__SELECTED PASSAGE__
____________

Iraq: invasion that will live in infamy 

 

By Noam CHOMSKY 

August 11, 2003

 

 

SEPTEMBER 2002 was marked by three events of considerable importance, 

closely related. The United States, the most powerful state in history, 

announced a new national security strategy asserting that it will 

maintain global hegemony permanently. Any challenge will be blocked by 

force, the dimension in which the US reigns supreme. At the same time, 

the war drums began to beat to mobilise the population for an invasion 

of Iraq. And the campaign opened for the mid-term congressional 

elections, which would determine whether the administration would be 

able to carry forward its radical international and domestic agenda. 

 

The new "imperial grand strategy", as it was termed at once by John 

Ikenberry writing in the leading establishment journal, presents the US 

as "a revisionist state seeking to parlay its momentary advantages into 

a world order in which it runs the show", a unipolar world in which "no 

state or coalition could ever challenge it as global leader, protector, 

and enforcer" (1). These policies are fraught with danger even for the 

US itself, Ikenberry warned, joining many others in the foreign policy 

elite. 

 

What is to be protected is US power and the interests it represents, 

not the world, which vigorously opposed the concept. Within a few 

months studies revealed that fear of the US had reached remarkable 

heights, along with distrust of the political leadership. An 

international Gallup poll in December, which was barely noticed in the 

US, found almost no support for Washington's announced plans for a war 

in Iraq carried out unilaterally by America and its allies - in effect, 

the US-United Kingdom coalition.

____________

__GIVEN DATA__
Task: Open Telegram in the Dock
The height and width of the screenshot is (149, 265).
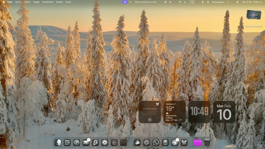Action: pos(175,143)
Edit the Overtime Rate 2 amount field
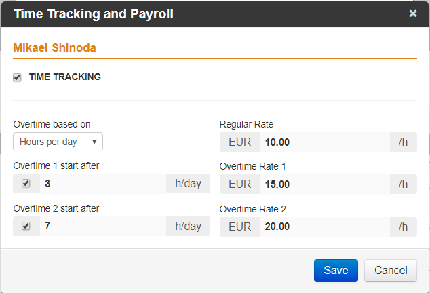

____________

__TO-DO LIST__
A. Answer these questions from the essay on the Iraq invasion, one per line:
(i) What did the new US national security strategy assert that the United States would maintain permanently?
(ii) Who termed the strategy the "imperial grand strategy"?
(iii) In which month was the international Gallup poll conducted?
B. Reproduce the essay on the Iraq invasion word for word from "not the world, which" to "US-United Kingdom coalition.".
C. Resume the essay on the Iraq invasion after its last sentence and continue writing.
The listing is separate material with no connection to the essay on the Iraq invasion.

__ANSWERS PROVIDED__
A.
(i) Global hegemony
(ii) John Ikenberry
(iii) December

B.
not the world, which vigorously opposed the concept. Within a few 

months studies revealed that fear of the US had reached remarkable 

heights, along with distrust of the political leadership. An 

international Gallup poll in December, which was barely noticed in the 

US, found almost no support for Washington's announced plans for a war 

in Iraq carried out unilaterally by America and its allies - in effect, 

the US-United Kingdom coalition.

C.
 

Washington told the United Nations that it could be relevant by 

endorsing US plans, or it could be a debating society. The US had the 

"sovereign right to take military action", the administration's 

moderate Colin Powell told the World Economic Forum, which also 

vigorously opposed the war plans: "When we feel strongly about 

something we will lead, even if no one is following us" (2). 

 

President George Bush and British Prime Minister Tony Blair underscored 

their contempt for international law and institutions at their Azores 

summit meeting on the eve of the invasion. They issued an ultimatum, 

not to Iraq, but to the Security Council: capitulate, or we will invade 

without your meaningless seal of approval. And we will do so whether or 

not Saddam Hussein and his family leave the country (3). The crucial 

principle is that the US must effectively rule Iraq.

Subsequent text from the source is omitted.